Could also be known as romaine burrito, I suppose.

Ingredients
Spear of romaine lettuce
3 thin slices of spicy capicola sausage
Dijon-style mustard
4 fillet beans, blanched and chilled

1. Place sausage slices on lettuce. Smear with mustard to taste. Lay beans along natural indentation (following lettuce rib).
2. Serve immediately. Can be eaten with fingers by folding along lettuce rib.

Pickled Baby Beets

Ingredients
2 lbs baby beets
1/4 cup olive oil

4 oz light brown sugar
2 oz cider vinegar
2 oz sherry vinegar
1 oz champagne vinegar
1 chile de arbol
1 bay leaf
6 whole cloves
1 cinnamon stick
2 oz shallots, peeled and sliced thinly
6 oz orange juice, plus additional for topping up syrup
1 orange, sliced thinly across equator

Equipment
baking pan
foil
saucepan with lid
2 1-quart jars with lids

For the beets
  1. Preheat oven 400F.
  2. Wash beets well. Remove greens to within 1 inch of root, if necessary. Place beets in single layer in baking pan. Toss with oil to coat. Cover and seal with foil.
  3. Roast for 1 hour or until beets offer no resistance to skewer.
  4. Remove and cool without removing foil.
  5. Peel beets by rubbing with paper towel. Discard skins.
For the syrup
  1. Combine all ingredients except beets in saucepan. Bring to boil, reduce heat to simmer, partially covered for 5 minutes.
  2. Strain syrup into heatproof measure. Add additional orange juice to equal 2 cups.
  3. From syrup flavorings, remove cinnamon stick and chile and place in quart jars. Add a few beets to the jars, add slices of orange, then continue filling with beets. Pour hot syrup to fill. Seal and cool to room temperature. Chill.
Keeps for 2 weeks.

Tolerance, Intolerance

In the world in which I live, tolerance is a concept embraced by many of the privileged who work with lesser-privileged people, by people who work in settings where people of differing cultures interact, and by people who work for justice and social change. Tolerance is a good place to begin acting on new awareness that a person isn't alone in the world. Acting from a place of tolerance broadens the horizon of personal possibilities and creates alliances that couldn't have been envisioned without it. Tolerance is a good place to begin.
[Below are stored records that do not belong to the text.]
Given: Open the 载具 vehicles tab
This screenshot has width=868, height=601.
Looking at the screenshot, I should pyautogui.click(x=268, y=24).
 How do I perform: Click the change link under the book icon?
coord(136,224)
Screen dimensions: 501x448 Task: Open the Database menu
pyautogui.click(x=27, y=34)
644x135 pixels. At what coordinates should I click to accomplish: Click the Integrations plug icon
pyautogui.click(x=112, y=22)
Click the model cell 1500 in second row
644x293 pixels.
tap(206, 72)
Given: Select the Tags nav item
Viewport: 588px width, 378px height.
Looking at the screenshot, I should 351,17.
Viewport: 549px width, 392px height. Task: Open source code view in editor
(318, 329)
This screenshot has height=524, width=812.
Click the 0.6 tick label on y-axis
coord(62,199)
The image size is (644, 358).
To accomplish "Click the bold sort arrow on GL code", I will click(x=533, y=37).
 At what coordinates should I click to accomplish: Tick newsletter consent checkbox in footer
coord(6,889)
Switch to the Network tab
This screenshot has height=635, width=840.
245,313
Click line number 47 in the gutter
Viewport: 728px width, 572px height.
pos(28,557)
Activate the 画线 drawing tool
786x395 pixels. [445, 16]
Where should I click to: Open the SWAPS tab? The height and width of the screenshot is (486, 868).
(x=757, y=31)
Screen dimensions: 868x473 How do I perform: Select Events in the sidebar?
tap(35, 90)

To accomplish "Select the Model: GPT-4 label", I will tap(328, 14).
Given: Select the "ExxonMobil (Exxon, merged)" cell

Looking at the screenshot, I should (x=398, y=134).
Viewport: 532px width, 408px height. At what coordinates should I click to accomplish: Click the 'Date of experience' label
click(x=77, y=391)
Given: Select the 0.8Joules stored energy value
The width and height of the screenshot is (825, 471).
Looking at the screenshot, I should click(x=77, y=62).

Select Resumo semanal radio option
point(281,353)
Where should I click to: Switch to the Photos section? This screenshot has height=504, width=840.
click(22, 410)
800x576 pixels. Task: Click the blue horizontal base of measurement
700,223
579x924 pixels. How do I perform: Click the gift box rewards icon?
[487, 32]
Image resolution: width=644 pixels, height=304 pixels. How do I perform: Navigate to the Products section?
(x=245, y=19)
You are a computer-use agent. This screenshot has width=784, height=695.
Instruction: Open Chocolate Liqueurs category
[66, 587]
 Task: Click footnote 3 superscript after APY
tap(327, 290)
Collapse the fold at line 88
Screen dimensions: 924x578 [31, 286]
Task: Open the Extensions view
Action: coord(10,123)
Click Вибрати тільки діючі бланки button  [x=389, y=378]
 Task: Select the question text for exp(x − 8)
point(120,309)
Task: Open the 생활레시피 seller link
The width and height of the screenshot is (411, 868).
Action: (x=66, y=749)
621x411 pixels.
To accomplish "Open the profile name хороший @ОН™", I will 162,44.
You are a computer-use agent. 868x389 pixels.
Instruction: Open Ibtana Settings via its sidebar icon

As awareness and experience expand, tolerance begins to limit deepened relationships, in particular those with whom there are fewer shared life experiences. If, however, life experience does not include oppression, marginalization, invisibility, enforced silence, and forms of self-hatred, then how can such life experiences be sought and understood by those who have not had them? Similarly, how can those who are not privileged seek and hear those who have privilege? Why should either group want to hear the other?

Because we are all living together in a world of decreasing resources. If we don't understand each others' life experiences, then how can problems we face together be solved together? Solving problems -- understanding problems -- can be neither the sole domain of those with power and resources nor those without them.

Consider how pharmaceutical companies, government policy-makers, and people with AIDS finally learned how to listen to each other. The problems they each face still exist, but they are better able to help each other now that they can understand each other.

Consider how medical practitioners, parents, researchers, scientists have begun to change problems associated with naturally-occurring arsenic in Bangladesh's water supply.

I believe that by reflecting critically on my experience, I can change my awareness of who can help me with the problems I face. I don't have to be alone in my discomfort, despair, and deprivation. I recognize that I have sufficient privilege to reflect critically. I have time, money, education, and intelligence enough to do so. And, I have the motivation to do so.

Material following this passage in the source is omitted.